## Supplied records
--- BEGIN ---

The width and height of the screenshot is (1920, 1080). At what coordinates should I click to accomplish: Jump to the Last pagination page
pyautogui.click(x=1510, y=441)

--- END ---
--- BEGIN ---

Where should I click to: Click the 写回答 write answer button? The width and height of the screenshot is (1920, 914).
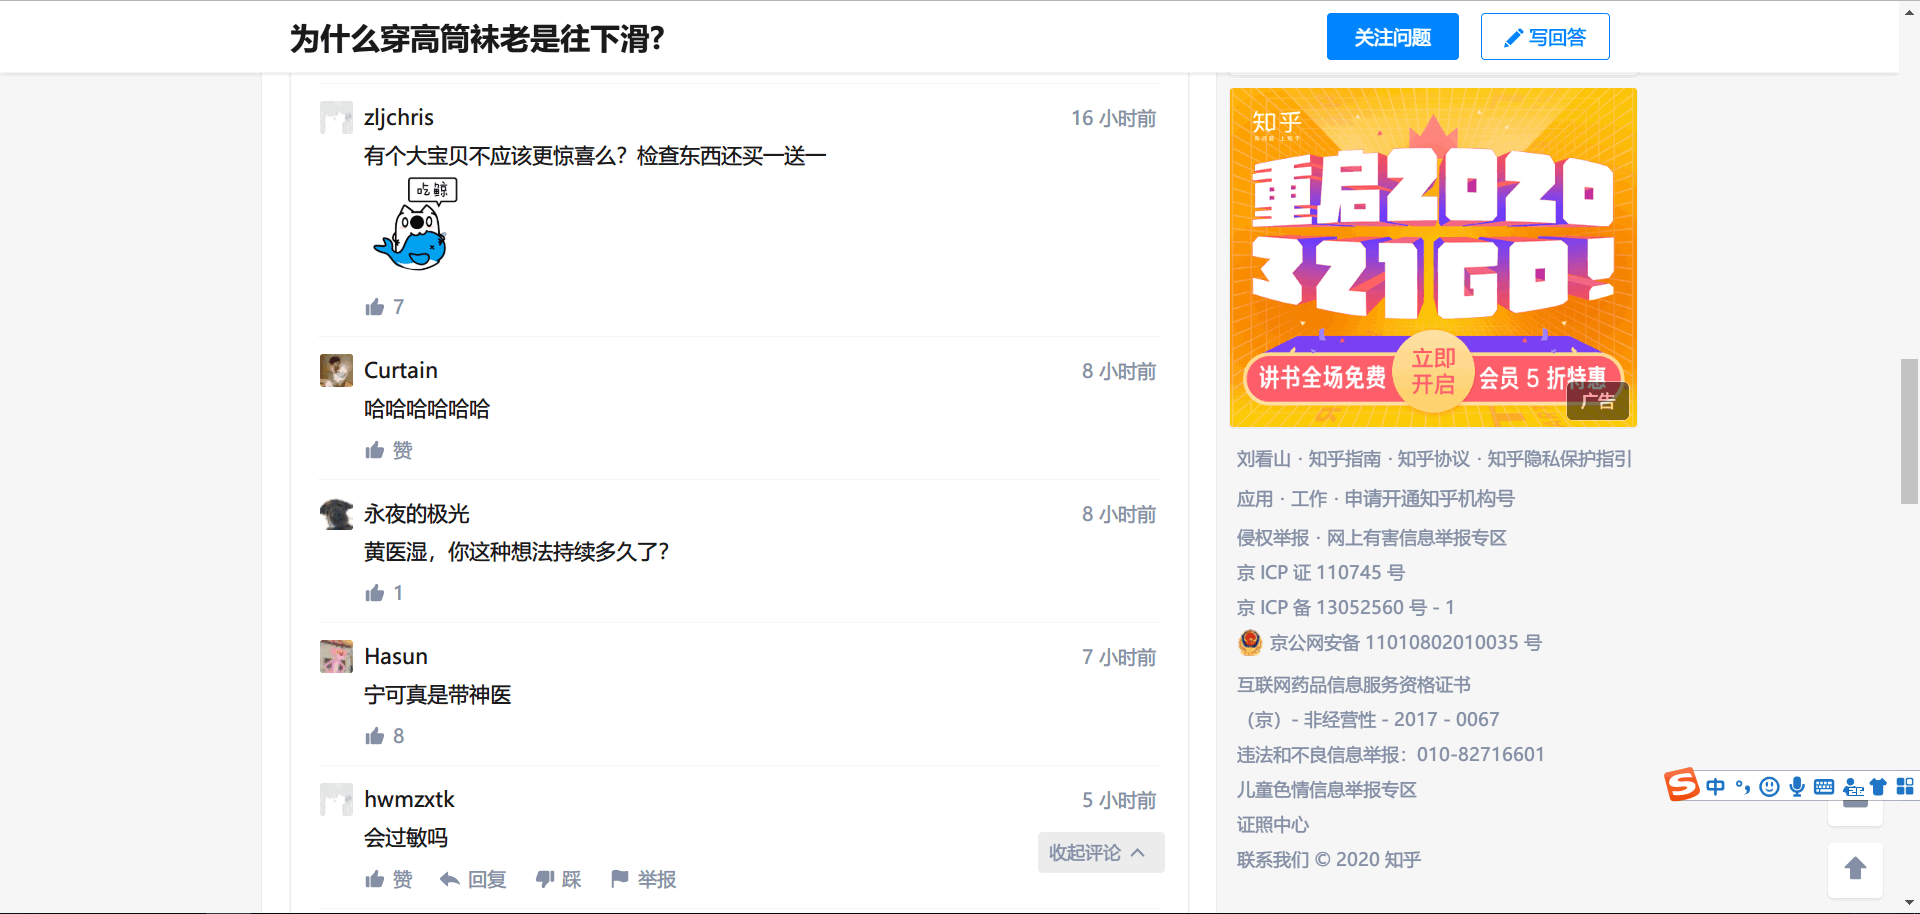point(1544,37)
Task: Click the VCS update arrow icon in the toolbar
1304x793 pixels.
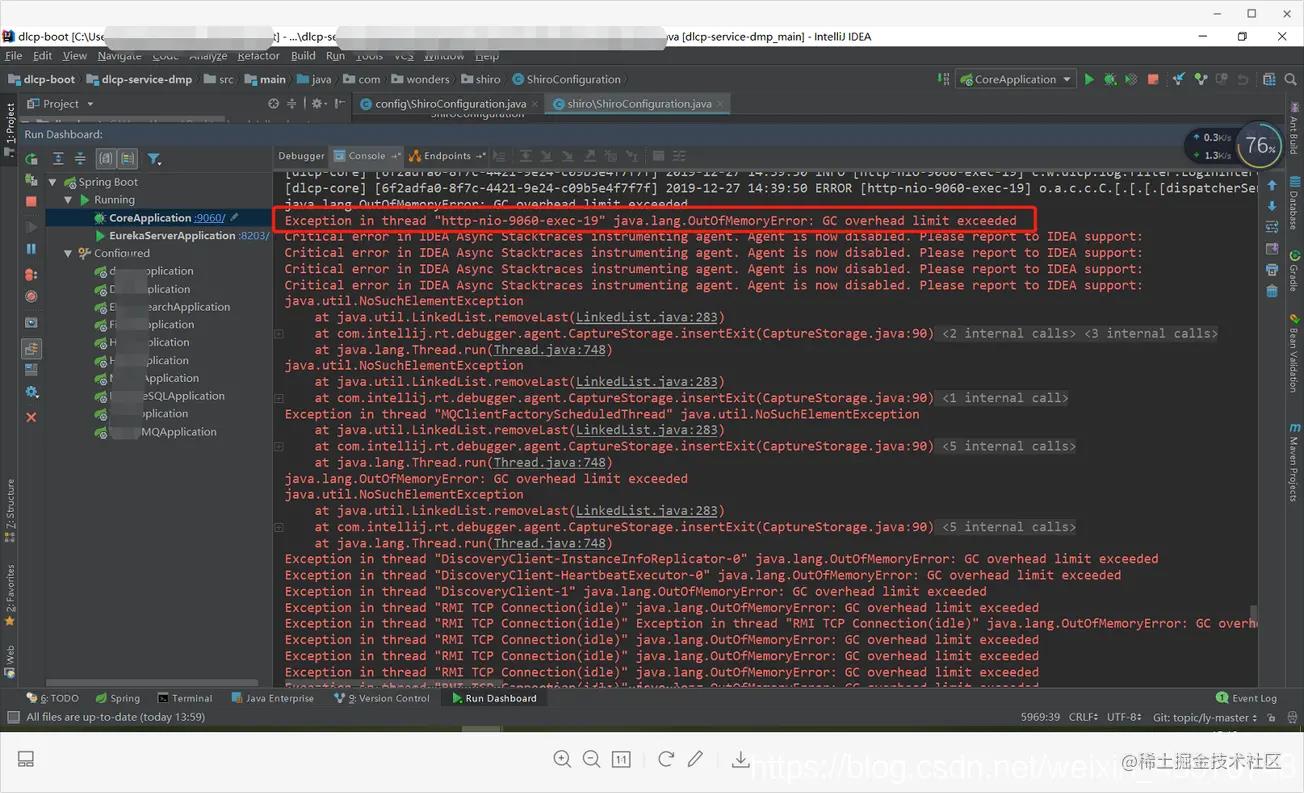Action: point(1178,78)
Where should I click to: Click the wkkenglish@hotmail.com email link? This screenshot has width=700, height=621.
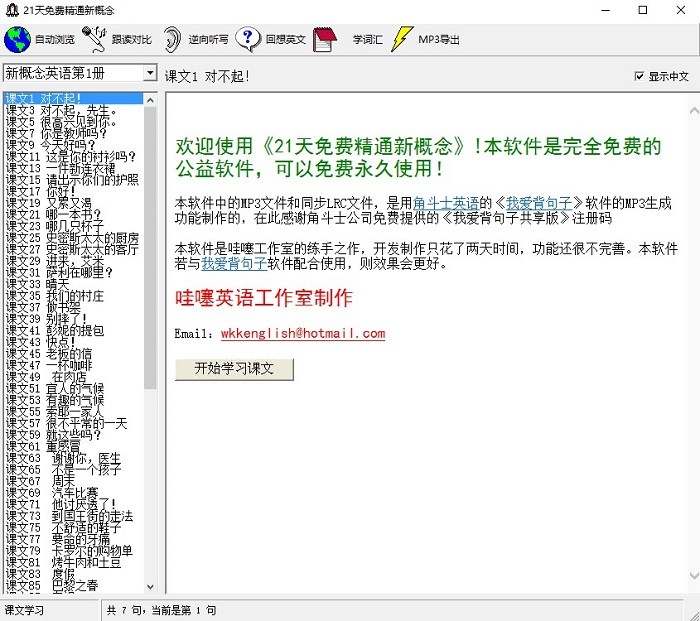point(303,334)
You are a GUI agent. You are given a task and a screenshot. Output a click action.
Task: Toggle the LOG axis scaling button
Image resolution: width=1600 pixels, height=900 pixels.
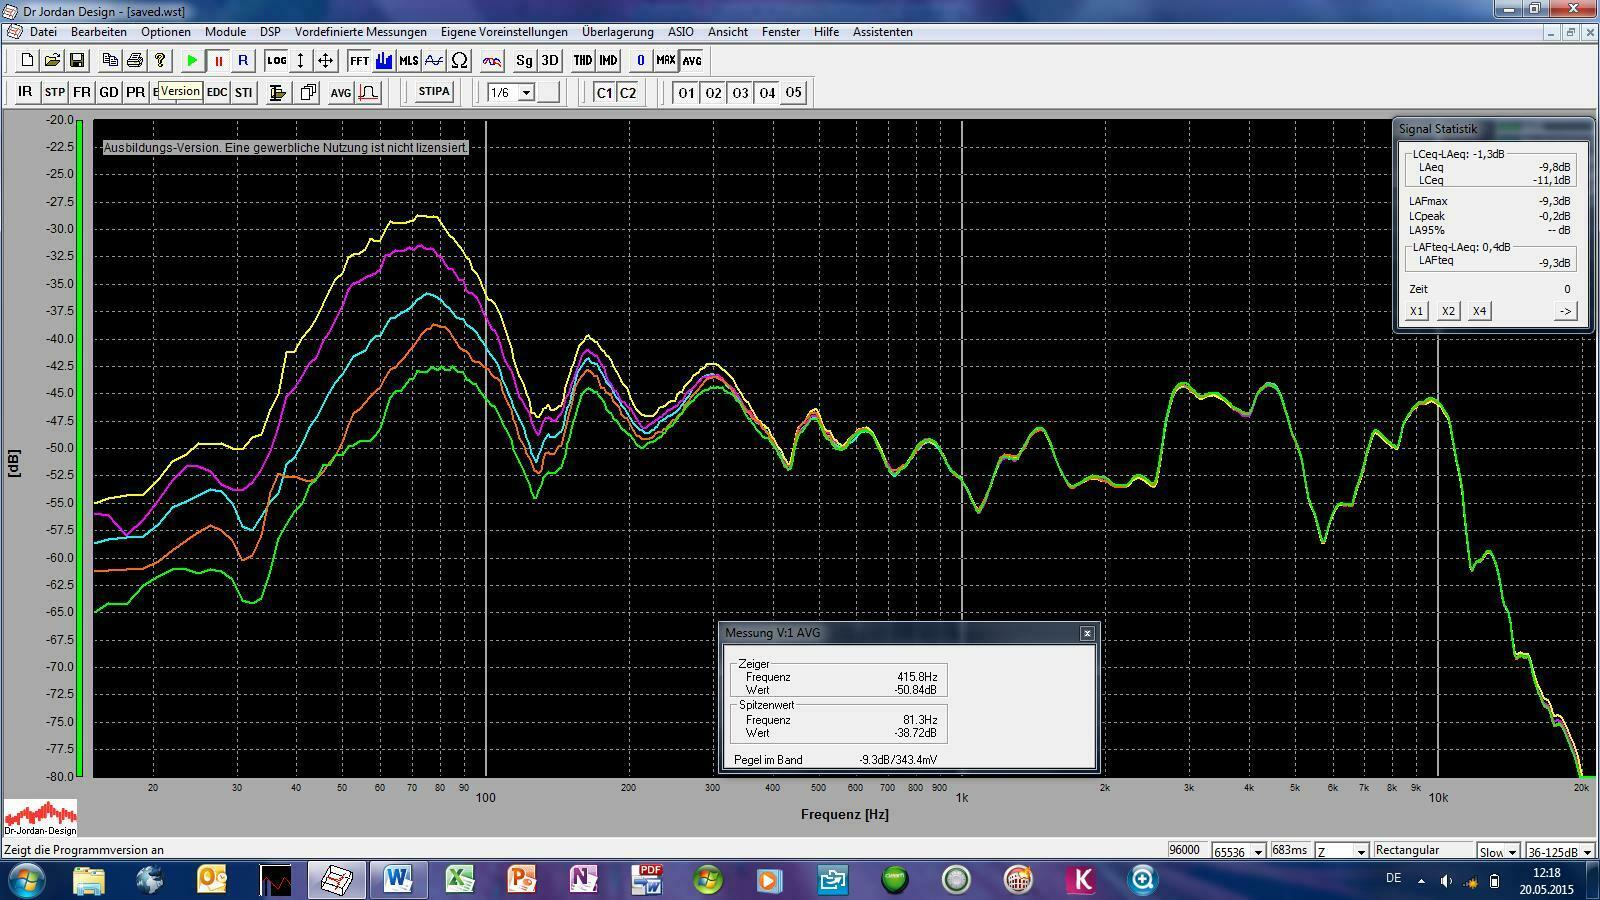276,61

--- END ---
--- BEGIN ---

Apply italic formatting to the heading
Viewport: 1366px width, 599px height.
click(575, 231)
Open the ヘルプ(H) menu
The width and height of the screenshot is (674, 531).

--- END ---

## Directions
Write out the lines from the line with "The width and height of the screenshot is (1920, 1080)." up to and including the line with "pyautogui.click(x=1510, y=441)" as a JSON list of strings, one string per line, skipping any blank lines.

## Expected answer
[
  "The width and height of the screenshot is (1920, 1080). At what coordinates should I click to accomplish: Jump to the Last pagination page",
  "pyautogui.click(x=1510, y=441)"
]